** PROBLEMA SCRITTO **
Ricopia senza alcuna modifica le righe dell'elenco, partendo da quella che contiene "The width and height of the screenshot is (1920, 1020)." e proseguendo fino a quella che contiene "The height and width of the screenshot is (1016, 1920).", entrambe comprese.
+++ VOCI RIPORTATE +++
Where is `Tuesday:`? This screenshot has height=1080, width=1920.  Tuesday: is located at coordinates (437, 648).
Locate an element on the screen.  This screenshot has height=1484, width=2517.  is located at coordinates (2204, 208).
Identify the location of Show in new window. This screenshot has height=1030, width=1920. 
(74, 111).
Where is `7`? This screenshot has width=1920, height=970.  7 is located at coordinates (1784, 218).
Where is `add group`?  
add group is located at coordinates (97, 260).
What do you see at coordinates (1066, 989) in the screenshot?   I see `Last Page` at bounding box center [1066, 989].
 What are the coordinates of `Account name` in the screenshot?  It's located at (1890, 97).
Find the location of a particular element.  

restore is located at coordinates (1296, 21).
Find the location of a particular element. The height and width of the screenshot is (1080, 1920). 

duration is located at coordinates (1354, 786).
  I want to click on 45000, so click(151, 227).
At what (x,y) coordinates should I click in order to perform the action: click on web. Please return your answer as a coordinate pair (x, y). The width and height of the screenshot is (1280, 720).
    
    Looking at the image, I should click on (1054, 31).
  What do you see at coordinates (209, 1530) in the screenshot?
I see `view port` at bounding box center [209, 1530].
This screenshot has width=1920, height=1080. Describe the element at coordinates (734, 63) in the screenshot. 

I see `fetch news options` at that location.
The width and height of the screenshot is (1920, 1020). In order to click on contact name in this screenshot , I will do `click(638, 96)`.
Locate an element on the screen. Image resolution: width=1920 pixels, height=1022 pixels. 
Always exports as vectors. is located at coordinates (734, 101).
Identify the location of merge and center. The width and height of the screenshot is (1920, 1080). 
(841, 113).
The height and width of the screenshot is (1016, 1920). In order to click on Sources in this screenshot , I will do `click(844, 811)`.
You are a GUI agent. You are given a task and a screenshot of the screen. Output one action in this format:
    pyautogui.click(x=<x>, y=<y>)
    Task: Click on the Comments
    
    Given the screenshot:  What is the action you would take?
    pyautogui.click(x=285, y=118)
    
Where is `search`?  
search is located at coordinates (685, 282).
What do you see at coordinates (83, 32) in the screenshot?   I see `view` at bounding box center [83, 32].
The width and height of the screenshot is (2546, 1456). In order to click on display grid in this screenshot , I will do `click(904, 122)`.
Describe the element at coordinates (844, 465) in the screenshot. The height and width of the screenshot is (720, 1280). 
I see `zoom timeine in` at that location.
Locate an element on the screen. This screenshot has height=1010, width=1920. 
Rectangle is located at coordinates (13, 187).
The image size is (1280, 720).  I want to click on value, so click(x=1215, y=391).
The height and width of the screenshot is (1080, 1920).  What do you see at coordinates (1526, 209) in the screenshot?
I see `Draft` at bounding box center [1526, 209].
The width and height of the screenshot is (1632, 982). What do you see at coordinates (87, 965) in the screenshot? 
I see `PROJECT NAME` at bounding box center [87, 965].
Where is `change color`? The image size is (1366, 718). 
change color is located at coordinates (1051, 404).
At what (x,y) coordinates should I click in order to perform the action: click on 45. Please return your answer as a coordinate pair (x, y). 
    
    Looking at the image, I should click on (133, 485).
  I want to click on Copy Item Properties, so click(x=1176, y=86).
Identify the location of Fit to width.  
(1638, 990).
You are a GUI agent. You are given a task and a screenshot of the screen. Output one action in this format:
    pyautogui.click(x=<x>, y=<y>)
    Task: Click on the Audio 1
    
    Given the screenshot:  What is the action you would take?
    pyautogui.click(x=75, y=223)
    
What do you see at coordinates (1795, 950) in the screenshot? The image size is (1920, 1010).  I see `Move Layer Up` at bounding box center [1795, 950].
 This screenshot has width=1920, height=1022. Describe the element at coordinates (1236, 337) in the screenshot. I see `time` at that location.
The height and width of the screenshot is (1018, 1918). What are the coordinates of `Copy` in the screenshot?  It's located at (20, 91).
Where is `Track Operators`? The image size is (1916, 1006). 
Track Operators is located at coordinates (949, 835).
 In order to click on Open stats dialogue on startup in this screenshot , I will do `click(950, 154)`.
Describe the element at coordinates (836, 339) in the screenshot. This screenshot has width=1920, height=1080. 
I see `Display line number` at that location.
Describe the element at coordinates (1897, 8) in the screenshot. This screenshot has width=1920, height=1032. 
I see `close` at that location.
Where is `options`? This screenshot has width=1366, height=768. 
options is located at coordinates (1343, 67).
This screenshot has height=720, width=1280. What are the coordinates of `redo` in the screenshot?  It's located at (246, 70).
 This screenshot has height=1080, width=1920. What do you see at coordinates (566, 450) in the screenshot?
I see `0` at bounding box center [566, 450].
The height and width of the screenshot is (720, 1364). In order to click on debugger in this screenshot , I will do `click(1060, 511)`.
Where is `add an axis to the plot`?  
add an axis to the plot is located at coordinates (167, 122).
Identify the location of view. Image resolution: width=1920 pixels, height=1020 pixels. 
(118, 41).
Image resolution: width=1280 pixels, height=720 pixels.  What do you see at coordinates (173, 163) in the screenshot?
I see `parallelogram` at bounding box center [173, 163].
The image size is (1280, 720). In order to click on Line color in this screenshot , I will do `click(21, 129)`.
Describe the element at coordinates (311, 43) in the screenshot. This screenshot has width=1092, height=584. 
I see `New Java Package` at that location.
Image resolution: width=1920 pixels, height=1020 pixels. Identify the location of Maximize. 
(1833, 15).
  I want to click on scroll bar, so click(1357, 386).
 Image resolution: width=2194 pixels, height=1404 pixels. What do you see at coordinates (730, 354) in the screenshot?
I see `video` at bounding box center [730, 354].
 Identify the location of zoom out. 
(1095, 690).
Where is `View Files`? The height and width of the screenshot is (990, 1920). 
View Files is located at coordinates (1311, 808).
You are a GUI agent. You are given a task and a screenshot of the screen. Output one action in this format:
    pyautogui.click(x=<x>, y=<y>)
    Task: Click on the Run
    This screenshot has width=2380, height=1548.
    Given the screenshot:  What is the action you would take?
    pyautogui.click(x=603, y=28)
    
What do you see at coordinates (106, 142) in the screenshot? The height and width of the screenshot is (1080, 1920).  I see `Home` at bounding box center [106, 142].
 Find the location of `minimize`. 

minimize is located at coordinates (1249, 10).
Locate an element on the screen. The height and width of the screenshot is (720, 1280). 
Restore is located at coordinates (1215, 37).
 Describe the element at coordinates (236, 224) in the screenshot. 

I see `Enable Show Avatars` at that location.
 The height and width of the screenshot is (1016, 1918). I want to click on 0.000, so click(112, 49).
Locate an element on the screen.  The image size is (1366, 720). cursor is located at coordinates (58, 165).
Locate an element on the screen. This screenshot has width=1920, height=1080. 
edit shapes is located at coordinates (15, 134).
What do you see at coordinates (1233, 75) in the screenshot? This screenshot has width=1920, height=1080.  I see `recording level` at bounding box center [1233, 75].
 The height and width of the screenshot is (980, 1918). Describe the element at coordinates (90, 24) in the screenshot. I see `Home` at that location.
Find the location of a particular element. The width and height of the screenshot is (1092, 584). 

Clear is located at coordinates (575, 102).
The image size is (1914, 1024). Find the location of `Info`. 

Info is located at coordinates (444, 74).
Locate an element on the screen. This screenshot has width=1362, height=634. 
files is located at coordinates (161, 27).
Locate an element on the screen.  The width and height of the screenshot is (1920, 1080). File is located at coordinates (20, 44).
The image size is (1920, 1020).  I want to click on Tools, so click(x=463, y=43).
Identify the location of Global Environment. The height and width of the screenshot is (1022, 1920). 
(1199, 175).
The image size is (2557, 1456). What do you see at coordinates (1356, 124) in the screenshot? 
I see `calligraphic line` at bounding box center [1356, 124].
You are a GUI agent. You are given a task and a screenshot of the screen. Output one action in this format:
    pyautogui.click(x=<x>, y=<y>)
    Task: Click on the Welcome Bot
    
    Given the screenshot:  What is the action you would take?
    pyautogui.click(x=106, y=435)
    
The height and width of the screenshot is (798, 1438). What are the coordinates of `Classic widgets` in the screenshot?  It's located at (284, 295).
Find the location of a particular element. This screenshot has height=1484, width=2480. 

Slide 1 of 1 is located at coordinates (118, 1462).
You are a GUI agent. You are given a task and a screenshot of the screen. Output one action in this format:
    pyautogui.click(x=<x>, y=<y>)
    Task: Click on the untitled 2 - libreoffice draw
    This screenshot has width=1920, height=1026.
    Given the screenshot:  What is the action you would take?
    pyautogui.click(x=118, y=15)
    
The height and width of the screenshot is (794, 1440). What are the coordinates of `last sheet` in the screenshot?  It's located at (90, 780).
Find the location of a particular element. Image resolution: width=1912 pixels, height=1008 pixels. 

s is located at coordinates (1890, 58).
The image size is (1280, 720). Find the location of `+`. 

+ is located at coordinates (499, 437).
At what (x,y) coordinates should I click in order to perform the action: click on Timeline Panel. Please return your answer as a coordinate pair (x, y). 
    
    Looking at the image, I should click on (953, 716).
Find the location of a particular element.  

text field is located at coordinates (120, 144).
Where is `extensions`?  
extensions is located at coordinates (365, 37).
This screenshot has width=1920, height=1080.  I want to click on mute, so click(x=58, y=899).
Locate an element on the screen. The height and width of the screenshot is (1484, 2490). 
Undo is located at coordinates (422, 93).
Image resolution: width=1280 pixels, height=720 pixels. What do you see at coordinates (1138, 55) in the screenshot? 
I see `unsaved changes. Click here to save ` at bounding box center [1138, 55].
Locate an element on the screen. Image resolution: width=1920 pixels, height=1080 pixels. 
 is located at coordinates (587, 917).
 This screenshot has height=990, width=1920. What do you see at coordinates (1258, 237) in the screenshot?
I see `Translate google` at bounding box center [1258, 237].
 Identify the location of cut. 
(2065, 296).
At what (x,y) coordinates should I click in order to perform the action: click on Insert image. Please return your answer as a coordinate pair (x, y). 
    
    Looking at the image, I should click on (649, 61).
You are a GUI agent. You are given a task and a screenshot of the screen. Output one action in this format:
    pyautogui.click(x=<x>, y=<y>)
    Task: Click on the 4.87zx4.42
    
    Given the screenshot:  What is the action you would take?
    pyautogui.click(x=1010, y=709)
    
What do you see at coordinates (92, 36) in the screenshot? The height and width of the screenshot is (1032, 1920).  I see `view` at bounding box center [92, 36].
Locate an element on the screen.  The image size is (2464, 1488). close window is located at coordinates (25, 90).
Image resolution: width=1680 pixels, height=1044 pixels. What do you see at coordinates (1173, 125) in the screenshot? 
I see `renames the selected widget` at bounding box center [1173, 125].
+++
** SOLUZIONE DELL'ESERCIZIO **
The width and height of the screenshot is (1920, 1020). In order to click on contact name in this screenshot , I will do `click(638, 96)`.
Locate an element on the screen. Image resolution: width=1920 pixels, height=1022 pixels. 
Always exports as vectors. is located at coordinates (734, 101).
Identify the location of merge and center. The width and height of the screenshot is (1920, 1080). 
(841, 113).
The height and width of the screenshot is (1016, 1920). In order to click on Sources in this screenshot , I will do `click(844, 811)`.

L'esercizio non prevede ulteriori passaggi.